■ What to produce
Below are the records; copy exactly the stretch from the line containing "Instruction: Open the SteamDB.info" through the line containing "Click the last", both ends included, and nothing else.
'''
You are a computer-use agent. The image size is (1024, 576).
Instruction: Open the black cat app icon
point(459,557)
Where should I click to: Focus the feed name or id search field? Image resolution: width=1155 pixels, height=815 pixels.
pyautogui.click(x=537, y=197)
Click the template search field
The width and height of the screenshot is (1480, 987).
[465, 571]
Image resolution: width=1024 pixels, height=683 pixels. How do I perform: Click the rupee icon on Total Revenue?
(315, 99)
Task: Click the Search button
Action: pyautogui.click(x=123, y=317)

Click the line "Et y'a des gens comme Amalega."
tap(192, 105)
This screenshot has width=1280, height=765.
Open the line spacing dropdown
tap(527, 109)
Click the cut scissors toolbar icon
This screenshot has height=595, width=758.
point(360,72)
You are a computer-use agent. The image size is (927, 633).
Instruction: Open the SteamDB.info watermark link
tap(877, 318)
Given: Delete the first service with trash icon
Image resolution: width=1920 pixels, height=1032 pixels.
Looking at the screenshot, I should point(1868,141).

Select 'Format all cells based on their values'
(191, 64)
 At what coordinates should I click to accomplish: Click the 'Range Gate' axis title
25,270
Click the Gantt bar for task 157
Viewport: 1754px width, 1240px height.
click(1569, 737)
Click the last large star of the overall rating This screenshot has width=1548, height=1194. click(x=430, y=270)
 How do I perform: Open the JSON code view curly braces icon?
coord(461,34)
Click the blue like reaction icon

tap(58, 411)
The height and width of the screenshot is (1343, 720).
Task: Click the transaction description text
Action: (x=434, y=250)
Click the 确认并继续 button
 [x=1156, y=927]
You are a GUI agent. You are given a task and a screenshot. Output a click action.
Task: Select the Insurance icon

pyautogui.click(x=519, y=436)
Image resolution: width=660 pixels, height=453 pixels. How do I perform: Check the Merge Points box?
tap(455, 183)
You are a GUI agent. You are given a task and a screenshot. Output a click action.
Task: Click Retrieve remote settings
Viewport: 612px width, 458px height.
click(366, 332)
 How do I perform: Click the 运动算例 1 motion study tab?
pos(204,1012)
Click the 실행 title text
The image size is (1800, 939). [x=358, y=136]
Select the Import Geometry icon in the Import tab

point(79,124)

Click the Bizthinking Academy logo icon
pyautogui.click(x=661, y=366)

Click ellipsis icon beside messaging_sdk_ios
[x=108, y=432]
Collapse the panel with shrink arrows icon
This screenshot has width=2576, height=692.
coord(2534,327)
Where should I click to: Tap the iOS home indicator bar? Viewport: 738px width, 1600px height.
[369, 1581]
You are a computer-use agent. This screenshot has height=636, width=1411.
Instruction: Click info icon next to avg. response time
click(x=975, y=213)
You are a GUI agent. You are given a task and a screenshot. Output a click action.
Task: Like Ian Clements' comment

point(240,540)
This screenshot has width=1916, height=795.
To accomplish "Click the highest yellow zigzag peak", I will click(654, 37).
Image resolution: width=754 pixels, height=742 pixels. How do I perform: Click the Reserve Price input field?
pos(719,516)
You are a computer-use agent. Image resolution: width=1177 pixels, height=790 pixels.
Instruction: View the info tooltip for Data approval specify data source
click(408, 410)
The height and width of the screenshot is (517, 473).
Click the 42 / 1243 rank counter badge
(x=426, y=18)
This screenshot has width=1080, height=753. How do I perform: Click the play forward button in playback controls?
'''
■ Written solution
Instruction: Open the SteamDB.info watermark link
tap(877, 318)
Given: Delete the first service with trash icon
Image resolution: width=1920 pixels, height=1032 pixels.
Looking at the screenshot, I should point(1868,141).

Select 'Format all cells based on their values'
(191, 64)
 At what coordinates should I click to accomplish: Click the 'Range Gate' axis title
25,270
Click the Gantt bar for task 157
Viewport: 1754px width, 1240px height.
click(1569, 737)
Click the last large star of the overall rating This screenshot has width=1548, height=1194. click(x=430, y=270)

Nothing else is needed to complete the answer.